ビジネスでも活用度大!「出会いアプリ」は恋愛だけに限らない

ビジネスでも活用度大!「出会いアプリ」は恋愛だけに限らない


 この数年、ソーシャル・メディアによる宣伝力が何よりも増していることは誰もが実感しているが、今では一般市民の仕事やキャリア構築にまでそれが影響している。市場で顧客や仕事を得たいならば、ソーシャル・メディアを使用することは今や、必須であると言えるだろう。

 例えば「終身雇用」というような概念が社会になく、日本よりも転職することが一般的なアメリカでは、「LinkedIn」のプロフィールを持つことは欠かせない。なぜなら、「LinkedIn」は全世界に向けた個人の「名刺」に等しいからだ。その名刺の価値が膨大だからこそ、マイクロソフト社は262億ドル(約2.8兆円)もかけて買収した訳だ。

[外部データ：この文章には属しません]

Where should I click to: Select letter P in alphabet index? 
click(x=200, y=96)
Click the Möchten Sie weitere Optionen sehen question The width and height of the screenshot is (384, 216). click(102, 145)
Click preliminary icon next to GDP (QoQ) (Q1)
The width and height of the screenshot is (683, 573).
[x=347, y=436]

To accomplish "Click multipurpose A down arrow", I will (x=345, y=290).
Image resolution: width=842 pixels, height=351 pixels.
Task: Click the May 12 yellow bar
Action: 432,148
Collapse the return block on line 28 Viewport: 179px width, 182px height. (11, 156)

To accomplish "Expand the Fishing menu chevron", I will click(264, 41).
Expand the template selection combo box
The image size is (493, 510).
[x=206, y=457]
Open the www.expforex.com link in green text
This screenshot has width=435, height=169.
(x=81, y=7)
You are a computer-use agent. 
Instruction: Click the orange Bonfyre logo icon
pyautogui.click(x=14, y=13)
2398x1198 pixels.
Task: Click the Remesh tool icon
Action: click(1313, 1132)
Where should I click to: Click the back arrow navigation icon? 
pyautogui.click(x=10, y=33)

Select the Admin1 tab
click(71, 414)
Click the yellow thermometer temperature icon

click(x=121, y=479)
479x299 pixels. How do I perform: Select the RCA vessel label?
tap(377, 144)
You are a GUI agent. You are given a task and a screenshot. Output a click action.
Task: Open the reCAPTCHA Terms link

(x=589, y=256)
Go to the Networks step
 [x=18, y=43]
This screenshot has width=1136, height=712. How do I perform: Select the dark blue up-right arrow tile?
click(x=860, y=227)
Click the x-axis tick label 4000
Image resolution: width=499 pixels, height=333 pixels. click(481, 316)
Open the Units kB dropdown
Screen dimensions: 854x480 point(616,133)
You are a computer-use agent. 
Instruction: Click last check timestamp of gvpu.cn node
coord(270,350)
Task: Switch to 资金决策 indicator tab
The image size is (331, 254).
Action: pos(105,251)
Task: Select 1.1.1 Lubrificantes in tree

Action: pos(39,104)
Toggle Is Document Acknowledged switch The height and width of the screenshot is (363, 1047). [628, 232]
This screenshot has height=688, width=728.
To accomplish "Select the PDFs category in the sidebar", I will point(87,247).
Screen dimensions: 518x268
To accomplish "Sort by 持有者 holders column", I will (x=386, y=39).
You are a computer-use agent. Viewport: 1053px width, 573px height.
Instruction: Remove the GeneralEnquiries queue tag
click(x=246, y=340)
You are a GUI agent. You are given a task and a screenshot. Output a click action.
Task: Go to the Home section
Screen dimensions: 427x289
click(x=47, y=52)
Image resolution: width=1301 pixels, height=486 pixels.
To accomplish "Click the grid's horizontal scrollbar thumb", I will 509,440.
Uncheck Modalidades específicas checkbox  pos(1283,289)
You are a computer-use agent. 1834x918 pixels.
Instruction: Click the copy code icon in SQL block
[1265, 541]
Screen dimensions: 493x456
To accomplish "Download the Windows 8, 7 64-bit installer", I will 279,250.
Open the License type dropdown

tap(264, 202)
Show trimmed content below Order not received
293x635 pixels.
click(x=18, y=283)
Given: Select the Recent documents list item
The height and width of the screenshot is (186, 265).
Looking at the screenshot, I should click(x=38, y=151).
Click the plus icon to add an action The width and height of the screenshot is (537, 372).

 この「LinkedIn」からヒントを得て、2015年からスタートしたアプリ、「Shapr」は、「LinkedIn」と同じ「プロフェッショナルの出会い」、「ビジネス・ネットワーキング」という大きな市場で戦っている。「LinkedIn」という巨人に比べると、「Shapr」はこっそりと健闘中というレベルではあるものの、私個人の見解としては、同アプリは人々の予想以上に、人と人をつなげる力を秘めていると思う。

 「Shapr」は人工知能(AI)のアルゴリズムを使用して、各人の「趣味」、「仕事」、「その他の興味」を組み合わせてマッチした相手との出会いを実現するアプリである。私も実際にこのアプリを使ってみたが、二週間以内にまったく知らない人とのマッチングが実現し、Google Hangoutで多岐に渡って共通の趣味について会話することができた。仕事のネットワーキングを広げるため(もしくは職探し)のアプリなのだから、私が会話をした相手とは仕事の範囲こそ同じでも、趣味まで共通している保証などないはずだったが、そうではなかった。「人工知能の力」は侮れない。そのすごさに心底、驚いてしまった。「株」と「不動産」にはじまり、「心理学」、「著作」、「デッサン」など、興味のあるエリアの共通項も多く、とても幅広い話ができたことで、表面的な挨拶だけで終わらないようなネットワーキングを構築することができた。

 このアプリの使い方は簡単で、恋愛系出会いアプリの「Tinder」と同様、まず自分のプロフィールを作ればいい。そうすれば、人工知能があなたに「会いたそう」な人のプロフィールを勝手に表示してくれる。それに対して「会う」か「会わない」かを、選ぶだけでマッチングが成立する。こんな簡単な操作だけで、今まで知らなかった話の合う人たちと出会えるわけだ。ソーシャル・メディアを通して、他のプロフェッショナルたちとの出会いを求めている人は、是非このアプリを一度、使ってみて欲しい。